Spread across an area of 329 sq km, there are about 28 tigers here. There are three huge lakes in the Ranthambore reserve , Padam Talab, Raj Bagh Talab and Milak Talab. A variety of storks and ducks can be spotted in these water basins that also have crocodiles. Other than the reservoirs, the forests are dry with kikar trees, typical of the Aravallis. These trees are deciduous and a single days shower is enough to turn the entire forest green. The dry forest with its red and brown coloration has its own visual charm.


We finally see a tigress by the waterhole and are lucky enough to watch it for about 5 minutes. Thereafter, all other sightings are tame by comparison.

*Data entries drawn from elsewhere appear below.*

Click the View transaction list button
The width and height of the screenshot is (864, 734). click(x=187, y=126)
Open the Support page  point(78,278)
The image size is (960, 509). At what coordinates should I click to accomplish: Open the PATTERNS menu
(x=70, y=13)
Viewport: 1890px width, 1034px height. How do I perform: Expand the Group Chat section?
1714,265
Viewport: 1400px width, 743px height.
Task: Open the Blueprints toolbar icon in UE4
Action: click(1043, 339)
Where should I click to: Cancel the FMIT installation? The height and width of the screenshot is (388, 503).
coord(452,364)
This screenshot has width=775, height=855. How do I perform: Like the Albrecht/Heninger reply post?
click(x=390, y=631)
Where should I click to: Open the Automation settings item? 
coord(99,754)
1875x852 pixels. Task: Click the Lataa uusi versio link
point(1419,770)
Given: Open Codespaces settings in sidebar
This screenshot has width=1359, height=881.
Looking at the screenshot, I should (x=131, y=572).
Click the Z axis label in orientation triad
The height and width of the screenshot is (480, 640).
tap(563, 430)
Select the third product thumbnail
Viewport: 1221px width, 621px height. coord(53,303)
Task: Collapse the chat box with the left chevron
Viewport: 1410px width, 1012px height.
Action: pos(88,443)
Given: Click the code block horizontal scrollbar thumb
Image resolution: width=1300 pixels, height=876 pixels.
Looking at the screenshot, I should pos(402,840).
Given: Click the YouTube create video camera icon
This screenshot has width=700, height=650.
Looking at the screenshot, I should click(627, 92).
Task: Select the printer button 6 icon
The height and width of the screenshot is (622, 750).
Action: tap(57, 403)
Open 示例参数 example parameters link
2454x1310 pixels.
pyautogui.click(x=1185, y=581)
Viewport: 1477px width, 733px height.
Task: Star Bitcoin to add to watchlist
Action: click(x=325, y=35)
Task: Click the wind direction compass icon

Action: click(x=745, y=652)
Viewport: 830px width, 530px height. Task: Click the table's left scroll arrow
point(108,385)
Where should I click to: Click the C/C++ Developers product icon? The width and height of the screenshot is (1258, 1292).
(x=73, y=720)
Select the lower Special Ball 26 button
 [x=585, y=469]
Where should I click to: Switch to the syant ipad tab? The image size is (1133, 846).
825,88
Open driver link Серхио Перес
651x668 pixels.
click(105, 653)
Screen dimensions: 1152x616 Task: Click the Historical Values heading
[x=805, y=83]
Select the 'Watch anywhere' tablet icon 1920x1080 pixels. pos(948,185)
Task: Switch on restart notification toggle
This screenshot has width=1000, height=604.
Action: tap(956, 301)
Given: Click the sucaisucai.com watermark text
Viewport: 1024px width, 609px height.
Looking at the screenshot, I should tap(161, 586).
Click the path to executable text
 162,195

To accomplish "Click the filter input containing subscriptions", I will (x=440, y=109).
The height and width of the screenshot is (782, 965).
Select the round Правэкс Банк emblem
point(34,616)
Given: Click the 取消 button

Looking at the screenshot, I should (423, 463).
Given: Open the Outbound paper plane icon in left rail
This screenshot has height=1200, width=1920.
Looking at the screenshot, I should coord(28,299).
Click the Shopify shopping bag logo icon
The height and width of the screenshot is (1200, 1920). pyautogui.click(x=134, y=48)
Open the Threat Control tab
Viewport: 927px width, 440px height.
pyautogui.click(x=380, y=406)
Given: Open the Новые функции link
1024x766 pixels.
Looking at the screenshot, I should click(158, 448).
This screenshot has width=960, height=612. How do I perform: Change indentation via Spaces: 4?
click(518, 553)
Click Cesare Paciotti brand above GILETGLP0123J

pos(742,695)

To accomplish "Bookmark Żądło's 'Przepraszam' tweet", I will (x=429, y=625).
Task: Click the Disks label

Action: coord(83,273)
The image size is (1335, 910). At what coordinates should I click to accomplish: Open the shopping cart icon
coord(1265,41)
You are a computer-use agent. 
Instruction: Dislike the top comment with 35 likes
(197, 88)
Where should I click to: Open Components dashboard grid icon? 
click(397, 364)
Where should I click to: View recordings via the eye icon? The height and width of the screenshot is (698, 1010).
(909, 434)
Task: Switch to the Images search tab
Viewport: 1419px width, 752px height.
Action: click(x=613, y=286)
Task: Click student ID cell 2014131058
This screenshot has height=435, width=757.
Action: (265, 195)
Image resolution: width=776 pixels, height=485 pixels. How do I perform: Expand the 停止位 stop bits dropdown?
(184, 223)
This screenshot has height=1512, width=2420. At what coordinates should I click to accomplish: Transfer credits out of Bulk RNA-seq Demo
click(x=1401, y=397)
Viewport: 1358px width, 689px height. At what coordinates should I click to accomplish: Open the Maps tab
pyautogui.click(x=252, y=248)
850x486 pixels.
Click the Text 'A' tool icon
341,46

We get to see a variety of deer - the spotted, as well as antlers, Sambar and Nilgai, in ascending order of size. The place abounds with monkeys and peacocks. After two hours of the canter, the striped carnivore still eludes us. A few lucky visitors on the morning safari spotted a couple of mating tigers.

The lazy yet regal tiger is a crepuscular species, most active just after dawn and just before dusk. This is the best time to attempt to see them. At around 5.30 pm, we finally see a tigress by the waterhole and are lucky enough to watch it for about 5 minutes. Thereafter, all other sightings are tame by comparison.

A visit to Ranthambore National Park without a trip to the fort cannot be imagined, so the next afternoon, along with the RTDC hotel manager's 8 year old son and 2 other kids we visit the fort, surrounded by forest cover, almost invisible from a distance, atop the hill adjacent to the Tiger reserve. The Jogi Mahal, which houses the second largest banyan tree in India, is also here. The fort, mainly in sandstone, is 7 kilometers in circumference and was progressively built over a millenium.

The first ruler was Govind, one of the sons of the legendary Prithviraj Chauhan. Because of it's location and structure, it was difficult to conquer and attacks by invaders like Alaudin Khilji, Kutub-ud-din, Feroz Tughlaq, Bahadur Shah of Gujarat were successfully repulsed. The Fort changd hands from the Rajputs to the Moghuls in 1528, and the great emperor Akbar is believed to have stayed at the fort between 1558 and 1559. The Fort was finally gifted by the Mughals in the late 17th century to the Maharaja of Jaipur, who ruled from the magnificent Amer Fort, not far away. The Fort remained with the royal family of Jaipur. Like Chittaur, Ranthambore Fort also has a history of Jauhar, which was effected by the queen and all the womenfolk . According to legend, over a thousand women once committed mass suicide preferring death to falling prey to the armies of a victorious invader.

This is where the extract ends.